Monday, August 8, 2016

Overhaul the Playboat, Part 7

There's one more part of the playboat overhaul that I should document and that is the relocation of the deck beam at the back of the cockpit after I had already put the skin on the boat.  Messing with the frame is best done when the skin is off the boat, but it wasn't until after I put the finished boat in the water and paddled it that I discovered that it would be better if the back deck beam were a few inches farther back so it would line up with the back of the coaming .  The main problem was that since it didn't line up with the back of the coaming, it jabbed into my back when I was paddling.  It's one of those things that don't reveal themselves till you actually use the boat, kind of like too tight shoes.
The back of the cockpit is on the right. You can see the deck beam that supports the back of the coaming sticking out a good three inches in front of the coaming's back.  Had to fix that.
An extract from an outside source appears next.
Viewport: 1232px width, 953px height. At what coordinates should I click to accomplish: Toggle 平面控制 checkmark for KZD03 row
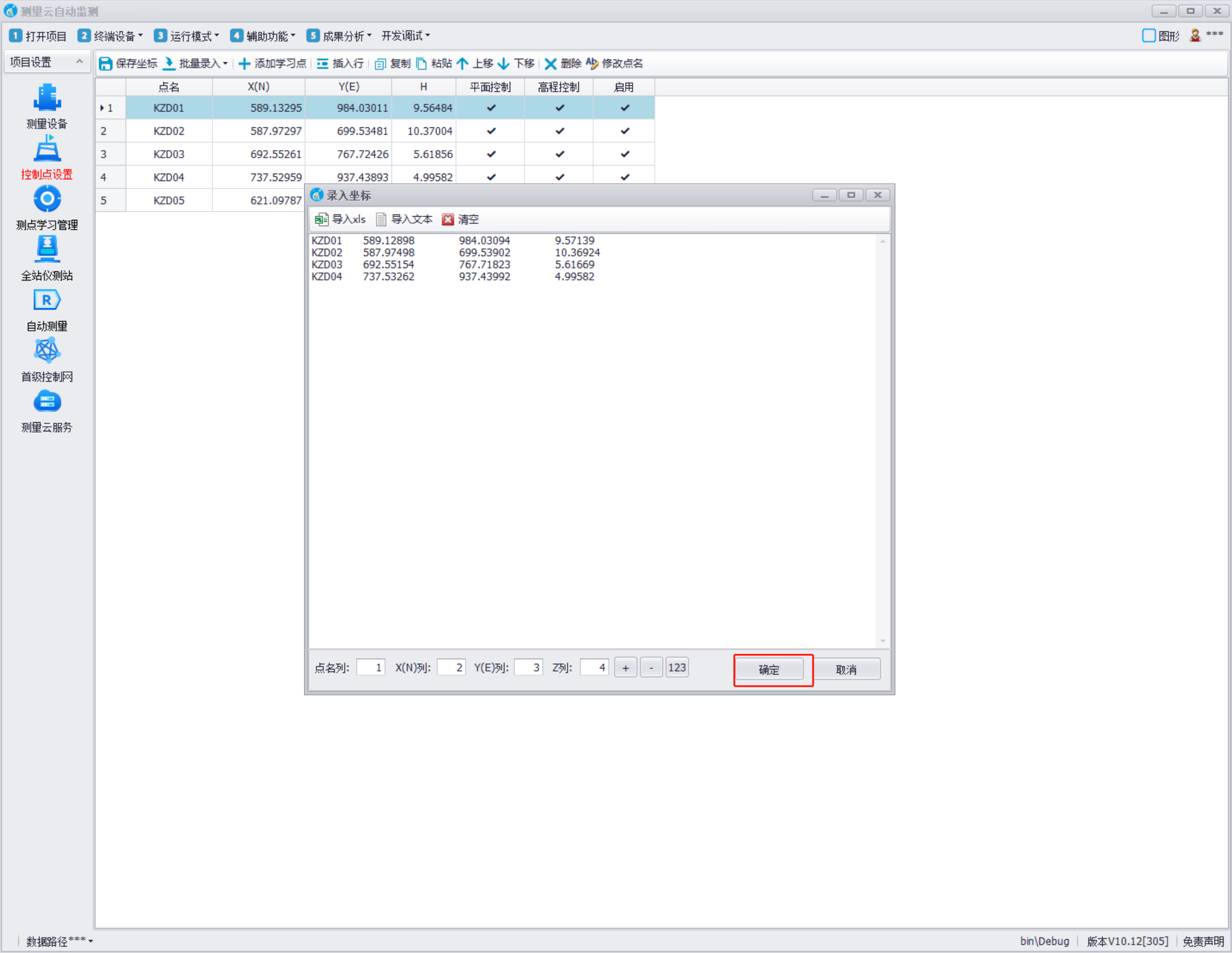(x=491, y=154)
Here's what the fix looked like from the outside when done.  I had to cut the skin to get at the three stainless steel screws that were holding the deckbeam in place against the gunwales. I had to do this surgery on both sides of the frame.  Once I had the screws out, I had to cut the pegs and lashings that secured the deck beam to the deck stringers.  Once the deckbeam was free, I trimmed it down to fit farther back in the boat and re-attached it to the gunwales.  What you see here is the net result. The deck beam is still held in place by three screws.  Two of them under the skin flap that I glued back down and one off to the right of the skin flap screwed right through the skin.

Here's the view of the relocated deck beam from inside the boat looking up.  That red piece of wood at the top is a carlin that supports the side of the coaming.  The exposed wood shows where the deckbeam used to sit.
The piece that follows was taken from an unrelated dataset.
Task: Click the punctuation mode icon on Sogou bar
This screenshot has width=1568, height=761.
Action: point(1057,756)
View of the surgery on the other side of the boat.  I also had to add a support for the carlin, nailed it to the edge of the deck beam with bronze ring nails.
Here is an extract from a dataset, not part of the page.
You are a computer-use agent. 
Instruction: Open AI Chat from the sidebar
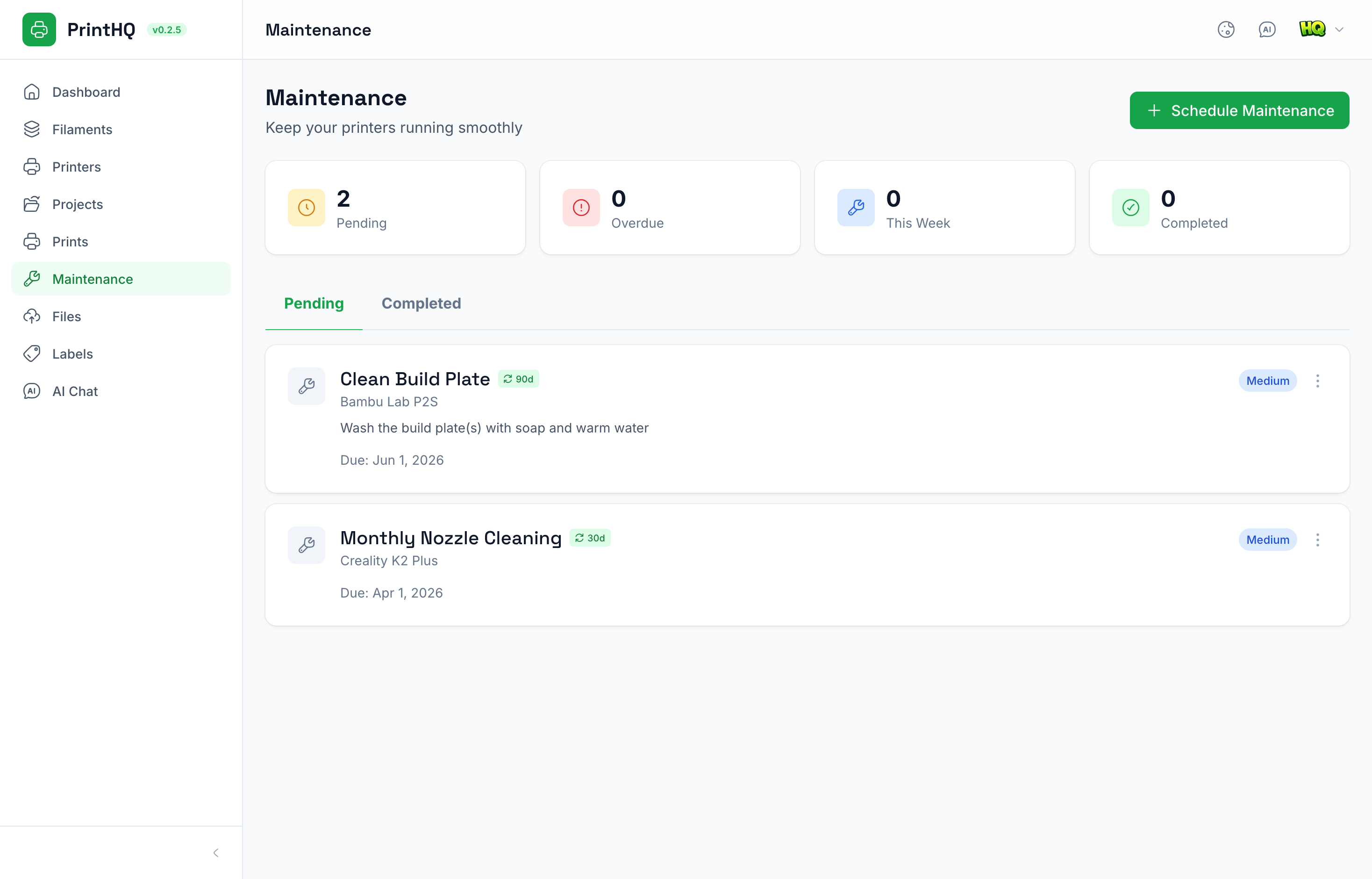75,391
Interior view looking forward.

Interior view looking aft.
And that should be the end of coverage for this kayak remodel unless some other thing comes up that I haven't discovered yet.

Tuesday, August 2, 2016

Overhaul the Playboat, Part 6

Skipping part 5 which is where I decided to add a King Island style nose to the kayak.  The point of this was to elevate the bow to minimize water coming over the bow in oncoming waves.  No pictures of that process available though you can see the end result here.
Viewing from back to front, fog bank hanging over the west end of San Francisco, San Francisco downtown skyline, salt marsh, tidal pond, chain link fence, and finally the newly varnished playboat.

closeup on the foredeck with faux sealskin paint splatter.

And the rear deck.

Little better side view showing extensions to the hull, a foot in the bow and another foot in the stern making the finished boat 12 feet over the original 10.

The nose, like some menacing sea creature.

View inside the cockpit with detail of spray painted frame and seam in the skin pieced in two parts.

Time has passed, the grass has dried out and the playboat is awaiting its first trip on the water.
Postscript:  I launched the boat, found that the back deck beam in the cockpit was digging in my back and so I moved it back a few inches to make the boat more comfortable.  Also needed to put more sealant on the seams since they were still taking on water.  In spite of the extra two feet, the boat is still  pretty low volume for someone my size.  Were I to build another 12 footer from scratch, I would make the stern beamier and raise the bow some more. The End.

Monday, August 1, 2016

Overhaul the Playboat, Part 4

As promised, I took a can of red spray paint and loosely misted the flat desert storm camo paint I had put on the frame of the playboat.  Made it look a whole lot more traditional. Photos below.

All this by the way happened way back in February as evidenced by the green grass and yellow flowers.  But there's still more to come.  The playboat is going to get  a nose-job and a skin. Can't wait to share.